TASK DIRECTIONS: Repeat every one of the records below word for word, keeping each line unchanged.

Start ITEMS

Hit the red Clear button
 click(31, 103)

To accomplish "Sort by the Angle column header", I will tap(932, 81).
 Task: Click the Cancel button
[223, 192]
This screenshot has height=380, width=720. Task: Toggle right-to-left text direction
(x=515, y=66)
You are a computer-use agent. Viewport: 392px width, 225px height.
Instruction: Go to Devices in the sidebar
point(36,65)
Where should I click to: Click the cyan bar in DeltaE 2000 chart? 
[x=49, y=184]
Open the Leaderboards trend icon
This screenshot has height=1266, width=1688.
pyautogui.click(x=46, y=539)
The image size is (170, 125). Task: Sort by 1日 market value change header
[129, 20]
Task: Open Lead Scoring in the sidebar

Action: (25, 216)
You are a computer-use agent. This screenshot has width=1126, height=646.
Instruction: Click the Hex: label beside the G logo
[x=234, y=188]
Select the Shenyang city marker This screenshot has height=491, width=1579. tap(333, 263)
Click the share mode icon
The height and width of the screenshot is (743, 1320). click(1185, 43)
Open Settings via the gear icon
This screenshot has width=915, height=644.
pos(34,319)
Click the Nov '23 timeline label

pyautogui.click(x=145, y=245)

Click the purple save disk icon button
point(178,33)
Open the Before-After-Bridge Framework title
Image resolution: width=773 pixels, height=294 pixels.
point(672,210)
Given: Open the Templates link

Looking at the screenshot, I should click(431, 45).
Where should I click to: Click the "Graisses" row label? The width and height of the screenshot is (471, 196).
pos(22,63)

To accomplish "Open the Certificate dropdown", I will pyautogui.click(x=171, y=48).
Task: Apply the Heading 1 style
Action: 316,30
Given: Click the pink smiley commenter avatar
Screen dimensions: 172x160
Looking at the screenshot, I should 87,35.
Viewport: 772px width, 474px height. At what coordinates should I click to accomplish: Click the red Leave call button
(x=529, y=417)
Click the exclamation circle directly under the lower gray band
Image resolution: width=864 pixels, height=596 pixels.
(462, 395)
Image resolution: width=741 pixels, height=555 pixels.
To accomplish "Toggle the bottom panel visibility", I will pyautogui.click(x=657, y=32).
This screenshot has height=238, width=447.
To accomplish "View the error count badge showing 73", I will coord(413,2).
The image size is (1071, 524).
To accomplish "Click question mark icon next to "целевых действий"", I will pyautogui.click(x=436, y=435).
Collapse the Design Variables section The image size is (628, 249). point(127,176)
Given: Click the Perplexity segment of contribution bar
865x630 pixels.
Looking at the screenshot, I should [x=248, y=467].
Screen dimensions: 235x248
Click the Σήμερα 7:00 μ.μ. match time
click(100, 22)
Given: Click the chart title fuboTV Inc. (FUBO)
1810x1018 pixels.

End ITEMS

WRITTEN ANSWER:
Hit the red Clear button
 click(31, 103)

To accomplish "Sort by the Angle column header", I will tap(932, 81).
 Task: Click the Cancel button
[223, 192]
This screenshot has height=380, width=720. Task: Toggle right-to-left text direction
(x=515, y=66)
You are a computer-use agent. Viewport: 392px width, 225px height.
Instruction: Go to Devices in the sidebar
point(36,65)
Where should I click to: Click the cyan bar in DeltaE 2000 chart? 
[x=49, y=184]
Open the Leaderboards trend icon
This screenshot has height=1266, width=1688.
pyautogui.click(x=46, y=539)
The image size is (170, 125). Task: Sort by 1日 market value change header
[129, 20]
Task: Open Lead Scoring in the sidebar

Action: (25, 216)
You are a computer-use agent. This screenshot has width=1126, height=646.
Instruction: Click the Hex: label beside the G logo
[x=234, y=188]
Select the Shenyang city marker This screenshot has height=491, width=1579. tap(333, 263)
Click the share mode icon
The height and width of the screenshot is (743, 1320). click(1185, 43)
Open Settings via the gear icon
This screenshot has width=915, height=644.
pos(34,319)
Click the Nov '23 timeline label

pyautogui.click(x=145, y=245)

Click the purple save disk icon button
point(178,33)
Open the Before-After-Bridge Framework title
Image resolution: width=773 pixels, height=294 pixels.
point(672,210)
Given: Open the Templates link

Looking at the screenshot, I should click(431, 45).
Where should I click to: Click the "Graisses" row label? The width and height of the screenshot is (471, 196).
pos(22,63)

To accomplish "Open the Certificate dropdown", I will pyautogui.click(x=171, y=48).
Task: Apply the Heading 1 style
Action: 316,30
Given: Click the pink smiley commenter avatar
Screen dimensions: 172x160
Looking at the screenshot, I should 87,35.
Viewport: 772px width, 474px height. At what coordinates should I click to accomplish: Click the red Leave call button
(x=529, y=417)
Click the exclamation circle directly under the lower gray band
Image resolution: width=864 pixels, height=596 pixels.
(462, 395)
Image resolution: width=741 pixels, height=555 pixels.
To accomplish "Toggle the bottom panel visibility", I will pyautogui.click(x=657, y=32).
This screenshot has height=238, width=447.
To accomplish "View the error count badge showing 73", I will coord(413,2).
The image size is (1071, 524).
To accomplish "Click question mark icon next to "целевых действий"", I will pyautogui.click(x=436, y=435).
Collapse the Design Variables section The image size is (628, 249). point(127,176)
Given: Click the Perplexity segment of contribution bar
865x630 pixels.
Looking at the screenshot, I should [x=248, y=467].
Screen dimensions: 235x248
Click the Σήμερα 7:00 μ.μ. match time
click(100, 22)
Given: Click the chart title fuboTV Inc. (FUBO)
1810x1018 pixels.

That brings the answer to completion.